Earlier this fall, IU Libraries and the BFC/A quietly launched the Josef Gugler African and Middle Eastern Film Collection on Image Collections Online (ICO). As of this posting, access-quality jpegs of approximately 785 posters and photographs (more than one-third of the visual items in the collection) are viewable at http://webapp1.dlib.indiana.edu/images/splash.htm?scope=bfca/VAD9191.


Josef Gugler is a professor emeritus for the University of Connecticut, editor of Ten Arab Filmmakers: Political Dissent and Social Critique (2015) and Film in the Middle East and North Africa: Creative Dissidence (2011), and author of African Film: Re-Imagining a Continent (2004). Gugler donated his collection to the BFC/A in the summer of 2015 (see press release). The material in his collection features over 500 unique films by approximately 350 filmmakers from Africa and the Middle East. Formats include film posters, press books, Japanese chirashi flyers, lobby and storefront cards, handbills, photographs, slides, and audiovisual recordings. Some of the countries most frequently represented in the collection include Algeria, South Africa, Burkina Faso, Egypt, Iran, Israel, Palestine, Lebanon, Mali, Morocco, Senegal, Tunisia, and Turkey. Diasporic communities and exploitation films by Western filmmakers are also represented to a lesser degree.
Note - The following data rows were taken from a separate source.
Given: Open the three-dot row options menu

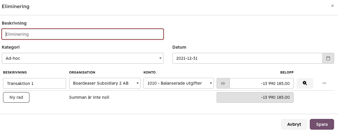Looking at the screenshot, I should (x=324, y=83).
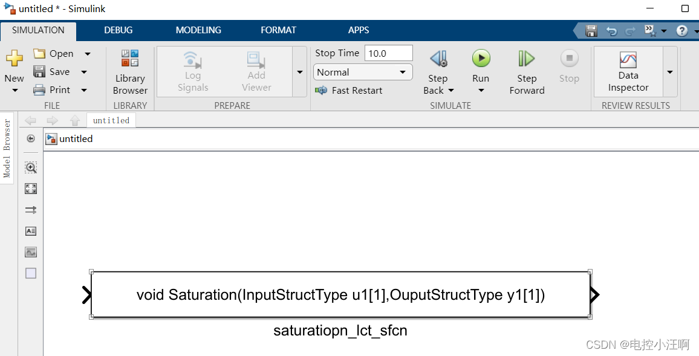Select the Annotation tool in the left palette
This screenshot has width=699, height=356.
pyautogui.click(x=30, y=231)
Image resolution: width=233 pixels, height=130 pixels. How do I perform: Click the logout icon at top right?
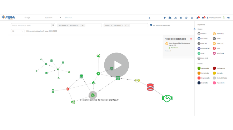[228, 18]
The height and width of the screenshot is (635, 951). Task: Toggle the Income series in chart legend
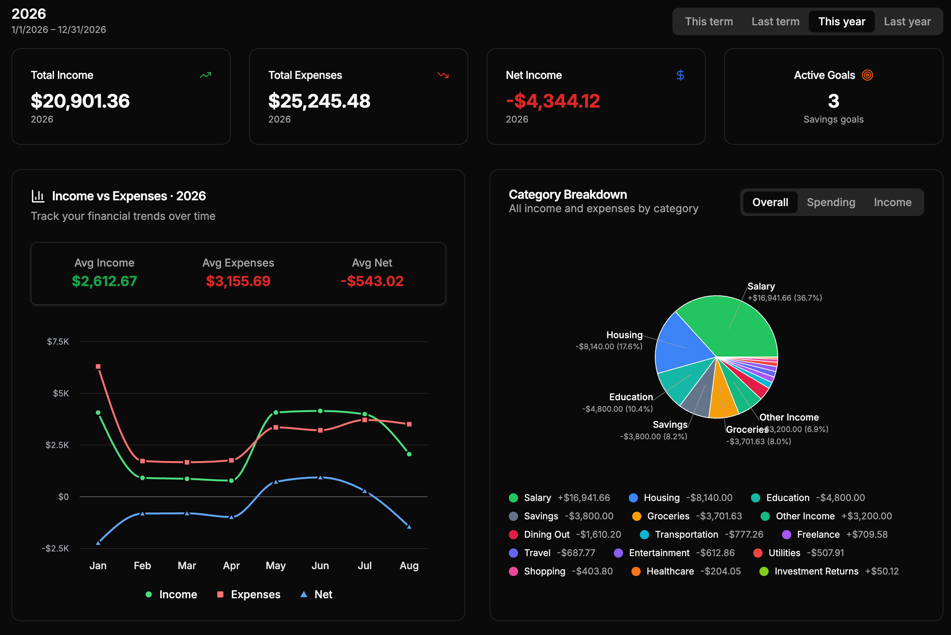click(171, 594)
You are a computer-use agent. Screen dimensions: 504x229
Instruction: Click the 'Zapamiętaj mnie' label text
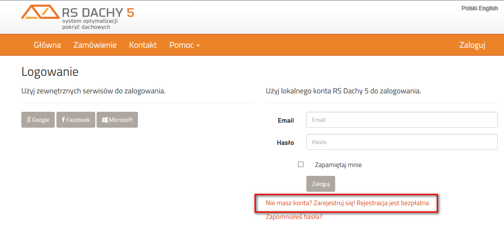338,165
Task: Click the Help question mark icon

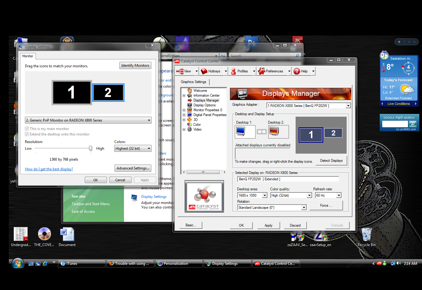Action: pyautogui.click(x=297, y=71)
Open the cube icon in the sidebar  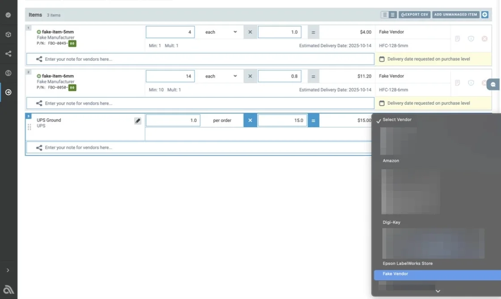(x=8, y=34)
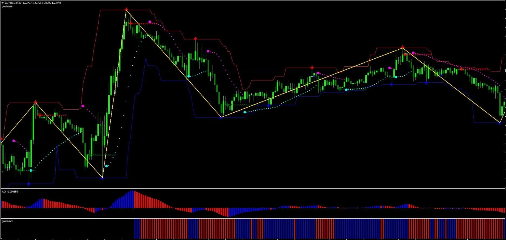This screenshot has height=240, width=506.
Task: Click the AO -0.000350 indicator label
Action: coord(10,192)
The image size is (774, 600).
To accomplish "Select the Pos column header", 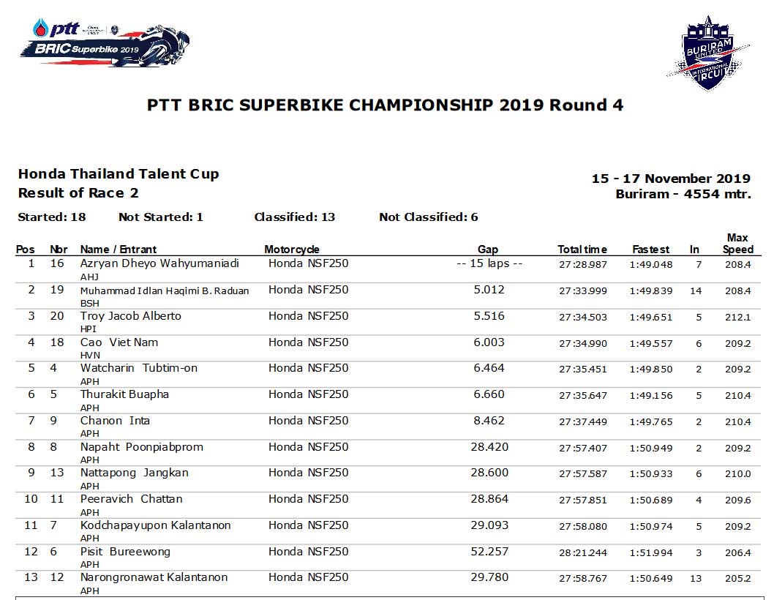I will click(x=26, y=250).
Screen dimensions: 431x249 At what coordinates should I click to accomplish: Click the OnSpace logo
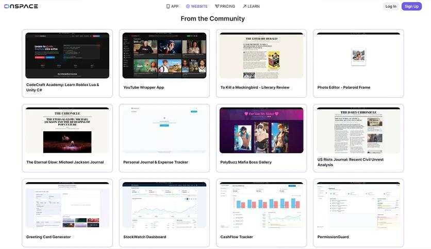(x=21, y=6)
For a fuller description of the collection and a complete inventory, visit: http://purl.dlib.indiana.edu/iudl/findingaids/bfca/VAD5484.

Although digitized versions of many items similar to those in Gugler’s collection are available to discover through resources such such as IMDb, Google image search, and various auction sites, one of the strengths of ICO is that it allows researchers to filter their search results by various facets. For instance, users can filter search results by release date, director name, geographic subject (i.e., the country featured in the film), topic, or the language used on the promotional item. This makes it possible for researchers to review imagery in the collection related to films by Ousmane Sembène, for instance, or that represent Burkinabe. Headings such as “Motion pictures—United States” also make it possible to view promotional items for films produced in a specific country.


When possible, director names and topics have been selected from the Library of Congress’s Linked Data Service: Authorities and Vocabularies or the Thesaurus of Graphic Materials to ensure consistency across entries. In some cases, the authorized form may not be the most readily recognizable one (for example, the authorized entry for Youssef Chahine is “Shāhīn, Yūsuf”), but these thesauri provide a way to search on numerous variants of a term and often support searching in several scripts or languages.

Given the complexity of cataloging visual materials, particularly such a large number of promotional items covering a broad international corpus of work, we readily welcome feedback as to how we can improve the discoverability of the materials in this collection. Our staff is also more than happy to provide advice on search strategies.

The BFC/A staff will uploaded the remaining items in the Gugler collection over the upcoming months. Following the completion of this collection, future in-house digitization efforts will focus on materials from the Black Filmmakers Hall of Fame Archives followed by items in our other special collections.